Print this span of the material below exactly: the line with "Jerry Paxton (194, 441)", the line with "எங்களைப் பற்றி (37, 125)", and every line between them, but nothing else.

▶ [DATA PROVIDED]:
^^^^
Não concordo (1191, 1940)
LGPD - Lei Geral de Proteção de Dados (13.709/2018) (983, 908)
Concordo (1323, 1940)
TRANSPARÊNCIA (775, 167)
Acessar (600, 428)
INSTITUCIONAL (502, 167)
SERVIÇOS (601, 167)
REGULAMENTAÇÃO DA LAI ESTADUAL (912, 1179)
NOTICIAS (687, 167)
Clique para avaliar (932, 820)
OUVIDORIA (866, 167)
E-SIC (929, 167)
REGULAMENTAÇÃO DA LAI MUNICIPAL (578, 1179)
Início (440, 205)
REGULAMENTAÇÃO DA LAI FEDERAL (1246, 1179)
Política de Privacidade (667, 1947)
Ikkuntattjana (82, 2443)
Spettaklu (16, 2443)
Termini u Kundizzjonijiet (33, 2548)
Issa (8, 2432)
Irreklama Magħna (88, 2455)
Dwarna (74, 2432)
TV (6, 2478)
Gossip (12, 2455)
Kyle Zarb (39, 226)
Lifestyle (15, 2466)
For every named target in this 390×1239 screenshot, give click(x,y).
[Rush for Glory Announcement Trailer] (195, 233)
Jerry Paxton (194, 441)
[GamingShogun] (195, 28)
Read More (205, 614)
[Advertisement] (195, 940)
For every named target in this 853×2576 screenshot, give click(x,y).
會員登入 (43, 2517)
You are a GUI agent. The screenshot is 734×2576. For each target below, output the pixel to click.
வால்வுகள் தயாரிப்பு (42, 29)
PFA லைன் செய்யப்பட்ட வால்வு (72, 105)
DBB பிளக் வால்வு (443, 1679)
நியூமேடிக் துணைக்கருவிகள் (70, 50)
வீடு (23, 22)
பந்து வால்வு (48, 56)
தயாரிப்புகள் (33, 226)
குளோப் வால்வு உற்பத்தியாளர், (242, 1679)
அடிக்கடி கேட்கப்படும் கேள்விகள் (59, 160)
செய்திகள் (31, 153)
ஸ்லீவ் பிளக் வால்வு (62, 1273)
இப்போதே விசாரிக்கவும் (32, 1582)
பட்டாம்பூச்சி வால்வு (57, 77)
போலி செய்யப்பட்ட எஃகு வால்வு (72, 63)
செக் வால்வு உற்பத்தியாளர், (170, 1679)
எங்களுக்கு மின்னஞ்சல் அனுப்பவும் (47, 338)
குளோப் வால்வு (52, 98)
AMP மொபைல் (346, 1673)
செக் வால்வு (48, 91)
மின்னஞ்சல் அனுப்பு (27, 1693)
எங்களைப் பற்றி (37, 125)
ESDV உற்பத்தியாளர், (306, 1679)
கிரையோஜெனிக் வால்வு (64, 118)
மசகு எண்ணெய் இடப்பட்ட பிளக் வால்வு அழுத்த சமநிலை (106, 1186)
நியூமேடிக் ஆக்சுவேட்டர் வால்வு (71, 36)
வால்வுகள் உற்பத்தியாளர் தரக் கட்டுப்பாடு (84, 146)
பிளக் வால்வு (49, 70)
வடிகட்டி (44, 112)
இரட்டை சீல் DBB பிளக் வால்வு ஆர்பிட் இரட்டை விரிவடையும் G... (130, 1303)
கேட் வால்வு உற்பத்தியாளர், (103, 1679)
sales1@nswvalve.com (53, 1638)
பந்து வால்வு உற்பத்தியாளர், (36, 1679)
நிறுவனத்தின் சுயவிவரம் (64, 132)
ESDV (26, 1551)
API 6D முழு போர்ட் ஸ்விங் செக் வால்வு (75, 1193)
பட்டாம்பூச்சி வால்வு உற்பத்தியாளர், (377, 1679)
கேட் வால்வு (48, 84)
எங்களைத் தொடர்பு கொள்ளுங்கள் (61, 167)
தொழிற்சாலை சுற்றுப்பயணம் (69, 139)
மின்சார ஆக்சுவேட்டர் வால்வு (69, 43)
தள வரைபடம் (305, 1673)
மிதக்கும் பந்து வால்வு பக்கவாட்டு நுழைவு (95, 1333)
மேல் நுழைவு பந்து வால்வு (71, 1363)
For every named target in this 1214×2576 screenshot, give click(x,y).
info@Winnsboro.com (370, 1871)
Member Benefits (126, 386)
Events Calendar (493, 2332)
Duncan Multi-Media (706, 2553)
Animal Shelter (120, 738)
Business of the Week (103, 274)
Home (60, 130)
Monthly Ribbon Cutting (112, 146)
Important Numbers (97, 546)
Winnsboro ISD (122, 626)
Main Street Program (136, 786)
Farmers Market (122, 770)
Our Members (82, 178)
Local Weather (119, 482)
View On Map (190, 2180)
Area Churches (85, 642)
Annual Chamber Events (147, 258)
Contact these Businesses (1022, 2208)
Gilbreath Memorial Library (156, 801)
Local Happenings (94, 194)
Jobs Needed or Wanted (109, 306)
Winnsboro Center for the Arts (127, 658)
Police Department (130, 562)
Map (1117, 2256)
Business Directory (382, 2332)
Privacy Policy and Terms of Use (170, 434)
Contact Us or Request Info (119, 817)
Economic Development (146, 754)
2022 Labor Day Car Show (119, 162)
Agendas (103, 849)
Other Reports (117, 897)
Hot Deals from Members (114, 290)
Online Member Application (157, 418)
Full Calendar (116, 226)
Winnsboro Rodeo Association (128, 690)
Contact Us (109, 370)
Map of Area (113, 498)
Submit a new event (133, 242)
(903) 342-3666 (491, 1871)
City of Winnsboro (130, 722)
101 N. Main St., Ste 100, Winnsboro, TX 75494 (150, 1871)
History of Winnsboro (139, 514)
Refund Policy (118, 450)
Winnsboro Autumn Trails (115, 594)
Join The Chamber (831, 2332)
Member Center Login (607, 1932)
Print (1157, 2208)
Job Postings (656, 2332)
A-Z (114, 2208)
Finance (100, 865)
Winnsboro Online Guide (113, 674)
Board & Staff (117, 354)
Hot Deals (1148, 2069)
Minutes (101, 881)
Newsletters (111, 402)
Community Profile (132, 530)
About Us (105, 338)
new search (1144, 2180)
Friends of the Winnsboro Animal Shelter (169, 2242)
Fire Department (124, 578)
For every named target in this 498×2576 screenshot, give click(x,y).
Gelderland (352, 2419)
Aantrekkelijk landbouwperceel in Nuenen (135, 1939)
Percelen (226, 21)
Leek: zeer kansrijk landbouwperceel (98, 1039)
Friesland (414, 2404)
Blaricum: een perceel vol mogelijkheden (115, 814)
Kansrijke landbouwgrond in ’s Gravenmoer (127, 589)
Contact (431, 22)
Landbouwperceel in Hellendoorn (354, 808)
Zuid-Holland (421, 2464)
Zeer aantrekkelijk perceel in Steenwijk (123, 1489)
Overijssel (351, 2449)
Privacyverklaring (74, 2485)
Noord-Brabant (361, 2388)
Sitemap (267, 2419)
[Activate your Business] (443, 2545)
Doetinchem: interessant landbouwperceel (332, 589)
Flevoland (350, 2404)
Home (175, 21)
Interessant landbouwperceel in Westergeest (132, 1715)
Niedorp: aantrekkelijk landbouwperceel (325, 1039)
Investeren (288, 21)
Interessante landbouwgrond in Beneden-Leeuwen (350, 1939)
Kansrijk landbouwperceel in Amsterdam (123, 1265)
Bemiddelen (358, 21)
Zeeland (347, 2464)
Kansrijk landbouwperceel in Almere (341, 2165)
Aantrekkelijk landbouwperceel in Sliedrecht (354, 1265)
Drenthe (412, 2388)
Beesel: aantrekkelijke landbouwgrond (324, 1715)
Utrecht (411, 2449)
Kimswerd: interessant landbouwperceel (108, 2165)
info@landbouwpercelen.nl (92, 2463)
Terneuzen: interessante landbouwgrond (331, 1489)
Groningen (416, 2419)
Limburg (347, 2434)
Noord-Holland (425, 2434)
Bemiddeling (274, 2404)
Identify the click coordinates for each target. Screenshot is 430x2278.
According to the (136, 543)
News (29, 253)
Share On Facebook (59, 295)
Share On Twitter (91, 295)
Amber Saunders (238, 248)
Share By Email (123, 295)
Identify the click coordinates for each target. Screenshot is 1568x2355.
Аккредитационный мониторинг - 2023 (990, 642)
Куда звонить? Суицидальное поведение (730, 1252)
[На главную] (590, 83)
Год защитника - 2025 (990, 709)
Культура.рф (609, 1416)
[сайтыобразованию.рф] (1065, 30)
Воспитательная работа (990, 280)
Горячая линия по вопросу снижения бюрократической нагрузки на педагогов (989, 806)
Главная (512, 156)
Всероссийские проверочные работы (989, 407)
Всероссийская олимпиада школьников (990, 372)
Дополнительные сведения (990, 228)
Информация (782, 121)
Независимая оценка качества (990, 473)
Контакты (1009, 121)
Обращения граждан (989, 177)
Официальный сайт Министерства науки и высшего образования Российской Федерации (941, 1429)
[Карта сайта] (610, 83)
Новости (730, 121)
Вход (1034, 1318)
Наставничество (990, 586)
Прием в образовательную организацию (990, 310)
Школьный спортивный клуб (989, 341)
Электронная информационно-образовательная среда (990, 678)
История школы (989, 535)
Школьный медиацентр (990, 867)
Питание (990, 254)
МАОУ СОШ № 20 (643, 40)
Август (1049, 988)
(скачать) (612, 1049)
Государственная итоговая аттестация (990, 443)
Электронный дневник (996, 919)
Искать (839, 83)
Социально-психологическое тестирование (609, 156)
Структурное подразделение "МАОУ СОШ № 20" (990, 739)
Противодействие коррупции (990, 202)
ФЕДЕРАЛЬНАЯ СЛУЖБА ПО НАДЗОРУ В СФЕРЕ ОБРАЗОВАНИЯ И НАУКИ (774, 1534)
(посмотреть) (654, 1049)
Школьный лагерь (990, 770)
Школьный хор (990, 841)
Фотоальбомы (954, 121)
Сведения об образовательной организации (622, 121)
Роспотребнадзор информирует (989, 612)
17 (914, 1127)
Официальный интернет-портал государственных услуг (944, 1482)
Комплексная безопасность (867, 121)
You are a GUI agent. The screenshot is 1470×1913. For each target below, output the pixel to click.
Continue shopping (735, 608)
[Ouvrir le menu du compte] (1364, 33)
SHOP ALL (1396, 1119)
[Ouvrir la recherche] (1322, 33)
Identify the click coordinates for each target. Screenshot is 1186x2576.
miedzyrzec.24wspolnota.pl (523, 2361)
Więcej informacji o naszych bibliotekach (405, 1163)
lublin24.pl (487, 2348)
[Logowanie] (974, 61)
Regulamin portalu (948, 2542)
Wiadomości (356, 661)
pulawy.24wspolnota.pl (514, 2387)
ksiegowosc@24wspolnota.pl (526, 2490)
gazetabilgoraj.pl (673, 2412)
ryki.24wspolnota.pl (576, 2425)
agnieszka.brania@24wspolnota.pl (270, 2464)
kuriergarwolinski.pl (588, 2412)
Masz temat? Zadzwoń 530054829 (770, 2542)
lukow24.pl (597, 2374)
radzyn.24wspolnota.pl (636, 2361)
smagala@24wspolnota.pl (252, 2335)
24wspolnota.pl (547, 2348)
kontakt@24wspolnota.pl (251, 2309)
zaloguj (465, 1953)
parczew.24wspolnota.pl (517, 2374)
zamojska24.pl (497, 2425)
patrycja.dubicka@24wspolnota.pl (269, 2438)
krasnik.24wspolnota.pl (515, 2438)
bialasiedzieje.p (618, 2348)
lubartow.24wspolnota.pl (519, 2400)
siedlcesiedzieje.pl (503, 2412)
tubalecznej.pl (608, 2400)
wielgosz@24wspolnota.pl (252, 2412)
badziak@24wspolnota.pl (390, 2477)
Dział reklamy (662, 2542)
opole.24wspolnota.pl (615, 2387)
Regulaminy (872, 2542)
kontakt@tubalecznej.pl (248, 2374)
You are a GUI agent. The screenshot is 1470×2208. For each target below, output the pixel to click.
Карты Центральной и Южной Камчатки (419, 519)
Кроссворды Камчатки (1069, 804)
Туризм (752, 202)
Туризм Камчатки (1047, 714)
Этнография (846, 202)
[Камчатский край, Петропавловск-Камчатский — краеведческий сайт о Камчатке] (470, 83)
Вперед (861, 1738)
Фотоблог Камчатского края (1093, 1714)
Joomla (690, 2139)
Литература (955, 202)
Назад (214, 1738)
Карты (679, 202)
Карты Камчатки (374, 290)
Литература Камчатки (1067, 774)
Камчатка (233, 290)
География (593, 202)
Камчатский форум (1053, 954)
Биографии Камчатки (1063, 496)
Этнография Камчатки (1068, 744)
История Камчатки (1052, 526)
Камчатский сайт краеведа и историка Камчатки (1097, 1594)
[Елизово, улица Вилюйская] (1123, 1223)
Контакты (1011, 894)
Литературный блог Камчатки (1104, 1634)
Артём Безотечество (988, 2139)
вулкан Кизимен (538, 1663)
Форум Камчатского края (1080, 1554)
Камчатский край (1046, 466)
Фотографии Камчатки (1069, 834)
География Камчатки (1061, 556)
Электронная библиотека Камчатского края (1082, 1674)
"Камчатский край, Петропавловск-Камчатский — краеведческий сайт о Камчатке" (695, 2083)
^^^^
▶ [WRITTEN RESPONSE]:
Jerry Paxton (194, 441)
[GamingShogun] (195, 28)
Read More (205, 614)
[Advertisement] (195, 940)
For every named target in this 853×2576 screenshot, give click(x,y).
會員登入 (43, 2517)
You are a GUI agent. The screenshot is 734×2576. For each target below, output the pixel to click.
வால்வுகள் தயாரிப்பு (42, 29)
PFA லைன் செய்யப்பட்ட வால்வு (72, 105)
DBB பிளக் வால்வு (443, 1679)
நியூமேடிக் துணைக்கருவிகள் (70, 50)
வீடு (23, 22)
பந்து வால்வு (48, 56)
தயாரிப்புகள் (33, 226)
குளோப் வால்வு உற்பத்தியாளர், (242, 1679)
அடிக்கடி கேட்கப்படும் கேள்விகள் (59, 160)
செய்திகள் (31, 153)
ஸ்லீவ் பிளக் வால்வு (62, 1273)
இப்போதே விசாரிக்கவும் (32, 1582)
பட்டாம்பூச்சி வால்வு (57, 77)
போலி செய்யப்பட்ட எஃகு வால்வு (72, 63)
செக் வால்வு உற்பத்தியாளர், (170, 1679)
எங்களுக்கு மின்னஞ்சல் அனுப்பவும் (47, 338)
குளோப் வால்வு (52, 98)
AMP மொபைல் (346, 1673)
செக் வால்வு (48, 91)
மின்னஞ்சல் அனுப்பு (27, 1693)
எங்களைப் பற்றி (37, 125)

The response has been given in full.